Pensar, escribir y publicar son actividades de riesgo. En especial si las realizas en lugares donde no comprenden que uno pueda tener su propia visión de las circunstancias de la vida, y que esta puede diferir de la oficial.
Pero es imprescindible que haya quien piense, escriba y publique precisamente en esos lugares; de otro modo, la impunidad sería aún mayor, el misterio de lo que allí sucede aún más oscuro y la tragedia para quienes la sufren más hiriente.
En Los Diarios de Raqqa (Kailas, 2017), Samer contó cómo era el día a día en una ciudad en la que mandaba el Estado Islámico. Las torturas en la calle, las ejecuciones gratuitas, el miedo y la impotencia insoportables. Sin él, que milagrosamente pudo escapar a un campo de refugiados, no conoceríamos el grado de degeneración que puede acumular el ser humano, si se esfuerza lo suficiente.
Por supuesto, Samer no pudo firmar con su nombre sus diarios, si lo hubiera hecho ya estaría muerto. Como tantos otros. En 2017, según los datos de Reporteros Sin Fronteras, fueron asesinados 65 periodistas por el simple hecho de ejercer su profesión.
Este año, en su primera mitad, ya se habían registrado 47 informadores liquidados en diferentes escenarios. La última de las víctimas, este pasado 2 de octubre, Jamal Ahmad Khashoggi, ha sufrido el crimen más bárbaro. También ha sido, el suyo, el que más atención ha atraído, el más influyente.
Y lo podría ser mucho más. Pero solo una parte de Occidente está dispuesta a cancelar acuerdos comerciales a cambio de que se respeten los derechos humanos.
Resulta turbador comprobar que el mundo es capaz de afrontar unas u otras atrocidades de una u otra manera, dependiendo de quién las cometa, de dónde se realicen, o de cuánto suponga de coste potencial para el bienestar local.

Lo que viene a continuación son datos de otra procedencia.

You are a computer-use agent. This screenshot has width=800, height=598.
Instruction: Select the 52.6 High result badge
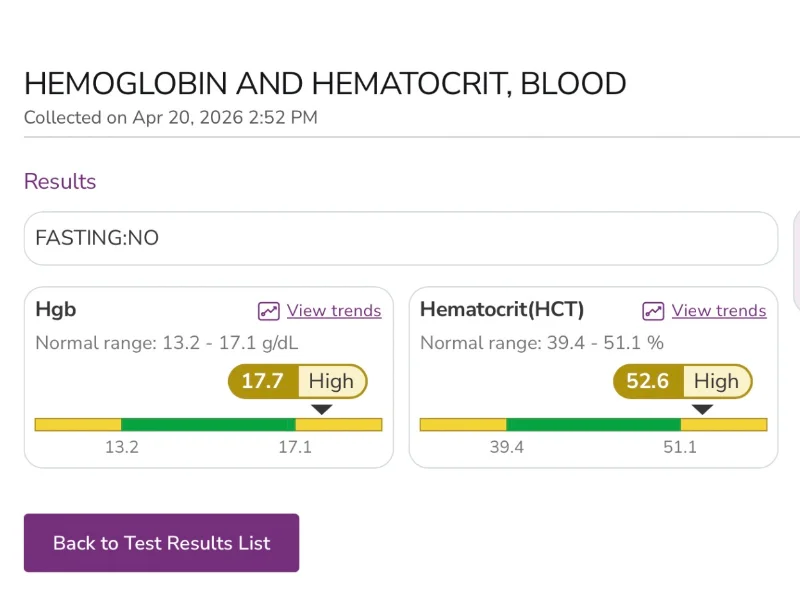tap(683, 381)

Parece bastante claro que Khashoggi entró en el Consulado de su país en Estambul para recoger un documento que le permitiera contraer matrimonio con su pareja. Parece cierto, lo ha explicado el presidente turco, que lo torturaron salvajemente y lo mataron. Después, las autoridades saudíes fabricaron varias supuestas coartadas y explicaciones sin sentido alguno. Hasta que se encontraron partes del cuerpo del periodista en el jardín de la residencia del cónsul.
Imagino que si no se estuvieran vendiendo 400 bombas de precisión, guiadas por láser, a los saudíes; si no estuvieran en juego los 6.000 puestos de trabajo del astillero de Navantia, que construirá cinco corbetas para el país árabe; si no hubiera un largo historial de ventas de armas a ese país, la reacción española no sería la misma, una de una tibieza asombrosa; tanta, que por una vez ha puesto de acuerdo al PSOE y al PP.
El respeto a los derechos humanos está por encima de todas las cosas. También por encima del riesgo de perder contratos comerciales o votos en la siguiente convocatoria electoral. Si no fuera así, ¿cuánta dignidad nos quedaría?